Shanley James B, Kamman Neil C, Clair Thomas A, Chalmers Ann
U.S. Geological Survey, P.O. Box 628, Montpelier, VT 05602, USA.
Ecotoxicology. 2005 Mar;14(1-2):125-34. doi: 10.1007/s10646-004-6264-z.
The physical factors controlling total mercury (HgT) and methylmercury (MeHg) concentrations in lakes and streams of northeastern USA were assessed in a regional data set containing 693 HgT and 385 corresponding MeHg concentrations in surface waters. Multiple regression models using watershed characteristics and climatic variables explained 38% or less of the variance in HgT and MeHg. Land cover percentages and soil permeability generally provided modest predictive power. Percent wetlands alone explained 19% of the variance in MeHg in streams at low-flow, and it was the only significant (p < 0.02) predictor for MeHg in lakes, albeit explaining only 7% of the variance. When stream discharge was added as a variable it became the dominant predictor for HgT in streams, improving the model r2 from 0.19 to 0.38. Stream discharge improved the MeHg model more modestly, from r2 of 0.25 to 0.33. Methylation efficiency (MeHg/HgT) was modeled well (r2 of 0.78) when a seasonal term was incorporated (sine wave with annual period). Physical models explained 18% of the variance in fish Hg concentrations in 134 lakes and 55% in 20 reservoirs. Our results highlight the important role of seasonality and short-term hydrologic changes to the delivery of Hg to water bodies.

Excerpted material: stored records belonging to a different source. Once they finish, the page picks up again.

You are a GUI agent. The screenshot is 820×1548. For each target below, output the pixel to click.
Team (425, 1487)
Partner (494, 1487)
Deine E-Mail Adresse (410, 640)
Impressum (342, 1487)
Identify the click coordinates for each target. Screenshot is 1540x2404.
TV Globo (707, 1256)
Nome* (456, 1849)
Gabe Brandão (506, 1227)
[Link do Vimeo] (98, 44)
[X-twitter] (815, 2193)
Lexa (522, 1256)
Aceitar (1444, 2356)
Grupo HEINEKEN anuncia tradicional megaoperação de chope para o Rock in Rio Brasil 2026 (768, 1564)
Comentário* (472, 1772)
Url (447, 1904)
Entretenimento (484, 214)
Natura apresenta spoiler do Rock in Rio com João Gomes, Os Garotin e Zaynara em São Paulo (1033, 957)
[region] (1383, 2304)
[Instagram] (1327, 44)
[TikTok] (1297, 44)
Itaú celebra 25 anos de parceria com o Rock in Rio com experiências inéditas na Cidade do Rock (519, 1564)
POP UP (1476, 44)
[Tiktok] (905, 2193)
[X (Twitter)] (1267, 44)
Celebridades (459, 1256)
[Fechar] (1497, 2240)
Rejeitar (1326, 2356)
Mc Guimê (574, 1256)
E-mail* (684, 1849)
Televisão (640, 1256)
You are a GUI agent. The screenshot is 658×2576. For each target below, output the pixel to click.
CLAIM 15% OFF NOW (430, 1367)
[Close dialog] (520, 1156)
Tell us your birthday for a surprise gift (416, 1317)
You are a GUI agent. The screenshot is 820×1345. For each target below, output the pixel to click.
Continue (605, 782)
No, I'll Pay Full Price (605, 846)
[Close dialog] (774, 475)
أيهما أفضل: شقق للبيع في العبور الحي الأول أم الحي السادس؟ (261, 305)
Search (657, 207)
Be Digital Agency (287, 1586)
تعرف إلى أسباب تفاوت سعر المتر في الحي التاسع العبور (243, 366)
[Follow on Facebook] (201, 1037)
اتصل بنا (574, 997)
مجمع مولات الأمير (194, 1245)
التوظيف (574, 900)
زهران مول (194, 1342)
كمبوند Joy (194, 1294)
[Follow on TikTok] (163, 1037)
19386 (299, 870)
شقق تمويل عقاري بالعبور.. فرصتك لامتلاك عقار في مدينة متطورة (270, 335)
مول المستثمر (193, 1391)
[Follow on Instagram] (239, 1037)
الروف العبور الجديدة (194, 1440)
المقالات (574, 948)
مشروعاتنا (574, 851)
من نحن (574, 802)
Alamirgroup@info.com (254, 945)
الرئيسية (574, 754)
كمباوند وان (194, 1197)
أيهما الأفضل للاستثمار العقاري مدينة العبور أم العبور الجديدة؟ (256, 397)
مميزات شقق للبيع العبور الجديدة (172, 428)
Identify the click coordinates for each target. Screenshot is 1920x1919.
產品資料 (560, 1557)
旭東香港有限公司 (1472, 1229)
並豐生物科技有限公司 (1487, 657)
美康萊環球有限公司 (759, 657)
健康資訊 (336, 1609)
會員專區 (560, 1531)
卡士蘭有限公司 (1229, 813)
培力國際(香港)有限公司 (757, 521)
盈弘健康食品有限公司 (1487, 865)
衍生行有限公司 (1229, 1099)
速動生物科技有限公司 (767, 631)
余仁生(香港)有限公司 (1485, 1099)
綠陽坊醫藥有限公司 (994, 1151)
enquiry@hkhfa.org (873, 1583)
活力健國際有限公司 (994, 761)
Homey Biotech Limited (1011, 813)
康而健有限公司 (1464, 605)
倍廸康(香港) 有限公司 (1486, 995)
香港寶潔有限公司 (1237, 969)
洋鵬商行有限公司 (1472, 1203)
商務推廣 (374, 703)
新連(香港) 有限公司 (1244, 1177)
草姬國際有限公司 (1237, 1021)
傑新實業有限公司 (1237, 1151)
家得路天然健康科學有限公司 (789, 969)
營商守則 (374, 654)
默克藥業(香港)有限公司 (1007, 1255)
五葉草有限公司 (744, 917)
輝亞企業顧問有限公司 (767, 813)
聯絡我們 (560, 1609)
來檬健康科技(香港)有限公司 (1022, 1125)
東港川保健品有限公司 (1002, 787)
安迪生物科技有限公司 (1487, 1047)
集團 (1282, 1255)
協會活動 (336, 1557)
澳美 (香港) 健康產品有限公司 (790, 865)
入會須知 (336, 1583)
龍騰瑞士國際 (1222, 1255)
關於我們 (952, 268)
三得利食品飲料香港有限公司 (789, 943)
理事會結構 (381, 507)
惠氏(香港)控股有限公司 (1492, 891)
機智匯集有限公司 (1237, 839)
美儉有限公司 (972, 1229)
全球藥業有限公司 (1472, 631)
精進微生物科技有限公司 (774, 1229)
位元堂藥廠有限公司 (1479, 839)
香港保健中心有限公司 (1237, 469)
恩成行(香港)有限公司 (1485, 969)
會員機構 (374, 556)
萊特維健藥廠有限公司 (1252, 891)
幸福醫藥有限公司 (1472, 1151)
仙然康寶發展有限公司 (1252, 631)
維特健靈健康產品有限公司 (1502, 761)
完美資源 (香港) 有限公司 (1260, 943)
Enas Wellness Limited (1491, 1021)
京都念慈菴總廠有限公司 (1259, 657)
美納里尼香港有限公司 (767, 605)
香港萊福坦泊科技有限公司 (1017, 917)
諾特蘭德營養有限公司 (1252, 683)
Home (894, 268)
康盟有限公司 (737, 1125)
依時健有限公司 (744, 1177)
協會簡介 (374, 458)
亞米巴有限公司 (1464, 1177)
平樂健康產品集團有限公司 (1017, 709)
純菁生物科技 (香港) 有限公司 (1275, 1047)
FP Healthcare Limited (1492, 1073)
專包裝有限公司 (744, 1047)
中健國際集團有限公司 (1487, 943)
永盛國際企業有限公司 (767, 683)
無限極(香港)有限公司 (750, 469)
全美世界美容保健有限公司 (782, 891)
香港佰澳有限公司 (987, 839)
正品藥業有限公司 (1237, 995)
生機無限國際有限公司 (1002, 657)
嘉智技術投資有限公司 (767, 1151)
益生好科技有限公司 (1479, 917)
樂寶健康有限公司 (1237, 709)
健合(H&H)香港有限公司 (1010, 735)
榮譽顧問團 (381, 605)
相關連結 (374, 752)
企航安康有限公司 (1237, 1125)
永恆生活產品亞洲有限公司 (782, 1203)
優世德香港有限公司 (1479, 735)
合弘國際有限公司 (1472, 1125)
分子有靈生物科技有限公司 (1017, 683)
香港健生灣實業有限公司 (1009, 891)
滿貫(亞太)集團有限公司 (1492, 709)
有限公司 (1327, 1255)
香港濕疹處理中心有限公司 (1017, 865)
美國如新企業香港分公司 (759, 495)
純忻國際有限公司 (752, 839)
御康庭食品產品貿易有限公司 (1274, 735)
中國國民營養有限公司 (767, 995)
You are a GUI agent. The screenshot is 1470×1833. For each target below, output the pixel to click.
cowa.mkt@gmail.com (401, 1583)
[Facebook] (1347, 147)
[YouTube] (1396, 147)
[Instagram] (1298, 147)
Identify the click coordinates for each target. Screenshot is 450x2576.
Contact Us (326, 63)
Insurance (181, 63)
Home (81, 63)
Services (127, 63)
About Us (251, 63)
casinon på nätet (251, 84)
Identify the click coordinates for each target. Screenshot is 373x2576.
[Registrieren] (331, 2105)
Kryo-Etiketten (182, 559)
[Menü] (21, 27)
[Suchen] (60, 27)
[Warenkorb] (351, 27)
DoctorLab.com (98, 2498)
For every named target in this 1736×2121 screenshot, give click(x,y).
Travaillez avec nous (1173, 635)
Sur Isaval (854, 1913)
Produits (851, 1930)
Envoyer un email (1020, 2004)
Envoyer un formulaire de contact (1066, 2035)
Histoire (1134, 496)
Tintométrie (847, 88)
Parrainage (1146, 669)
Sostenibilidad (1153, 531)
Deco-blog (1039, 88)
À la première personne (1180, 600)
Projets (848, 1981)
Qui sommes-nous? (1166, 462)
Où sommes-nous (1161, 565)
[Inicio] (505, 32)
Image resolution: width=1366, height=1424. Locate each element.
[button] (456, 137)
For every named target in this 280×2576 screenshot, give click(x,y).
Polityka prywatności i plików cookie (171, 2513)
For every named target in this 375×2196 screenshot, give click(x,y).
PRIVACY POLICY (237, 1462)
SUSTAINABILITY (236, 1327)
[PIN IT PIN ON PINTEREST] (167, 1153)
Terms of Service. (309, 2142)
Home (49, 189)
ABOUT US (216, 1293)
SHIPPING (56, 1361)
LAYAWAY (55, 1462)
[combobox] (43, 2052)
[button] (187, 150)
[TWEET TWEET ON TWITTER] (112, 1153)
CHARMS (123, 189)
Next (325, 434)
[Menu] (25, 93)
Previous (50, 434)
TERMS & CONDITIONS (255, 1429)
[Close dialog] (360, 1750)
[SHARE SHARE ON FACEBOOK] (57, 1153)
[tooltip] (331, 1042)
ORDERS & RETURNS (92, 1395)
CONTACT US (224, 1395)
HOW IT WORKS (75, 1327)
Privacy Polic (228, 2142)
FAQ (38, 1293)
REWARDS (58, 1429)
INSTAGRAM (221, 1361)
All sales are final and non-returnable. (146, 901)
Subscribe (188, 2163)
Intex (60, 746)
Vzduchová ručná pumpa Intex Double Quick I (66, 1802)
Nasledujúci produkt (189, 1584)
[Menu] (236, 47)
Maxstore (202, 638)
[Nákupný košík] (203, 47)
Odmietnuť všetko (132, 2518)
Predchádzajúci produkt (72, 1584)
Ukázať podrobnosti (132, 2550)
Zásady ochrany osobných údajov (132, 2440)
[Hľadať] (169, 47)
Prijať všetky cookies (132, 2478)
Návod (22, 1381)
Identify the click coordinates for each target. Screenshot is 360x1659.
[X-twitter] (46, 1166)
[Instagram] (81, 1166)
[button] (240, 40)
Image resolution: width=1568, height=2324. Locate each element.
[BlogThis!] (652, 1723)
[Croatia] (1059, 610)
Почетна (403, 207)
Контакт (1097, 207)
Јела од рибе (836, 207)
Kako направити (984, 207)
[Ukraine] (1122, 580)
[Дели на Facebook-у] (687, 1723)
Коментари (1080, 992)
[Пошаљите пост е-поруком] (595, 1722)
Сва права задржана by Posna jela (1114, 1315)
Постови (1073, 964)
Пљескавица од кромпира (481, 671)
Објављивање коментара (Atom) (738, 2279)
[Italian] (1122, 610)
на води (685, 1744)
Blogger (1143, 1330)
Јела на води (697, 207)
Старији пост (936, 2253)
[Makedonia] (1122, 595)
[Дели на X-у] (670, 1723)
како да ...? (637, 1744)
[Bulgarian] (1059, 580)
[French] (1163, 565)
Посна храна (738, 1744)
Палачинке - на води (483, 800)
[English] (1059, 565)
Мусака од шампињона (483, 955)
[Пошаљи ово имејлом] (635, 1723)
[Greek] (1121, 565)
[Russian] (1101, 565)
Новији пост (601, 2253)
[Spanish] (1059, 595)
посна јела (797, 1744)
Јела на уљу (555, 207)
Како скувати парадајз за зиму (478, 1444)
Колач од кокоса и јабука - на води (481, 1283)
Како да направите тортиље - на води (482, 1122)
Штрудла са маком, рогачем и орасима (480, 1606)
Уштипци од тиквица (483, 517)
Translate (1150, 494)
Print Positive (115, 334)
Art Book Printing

在美国东北部一个包含693个总汞(HgT)和385个相应地表水中甲基汞(MeHg)浓度的区域数据集中,评估了控制湖泊和溪流中总汞和甲基汞浓度的物理因素。使用流域特征和气候变量的多元回归模型解释了HgT和MeHg中38%或更低的方差。土地覆盖百分比和土壤渗透率通常具有一定的预测能力。仅湿地百分比就解释了低流量溪流中MeHg方差的19%,并且它是湖泊中MeHg唯一显著(p < 0.02)的预测因子,尽管仅解释了7%的方差。当将溪流流量作为变量添加时,它成为溪流中HgT的主要预测因子,将模型r2从0.19提高到0.38。溪流流量对MeHg模型的改善较为适度,从r2为0.25提高到0.33。当纳入季节性项(年周期正弦波)时,甲基化效率(MeHg/HgT)的建模效果良好(r2为0.78)。物理模型解释了134个湖泊中鱼类汞浓度方差的18%以及20个水库中55%的方差。我们的结果突出了季节性和短期水文变化对汞输送到水体的重要作用。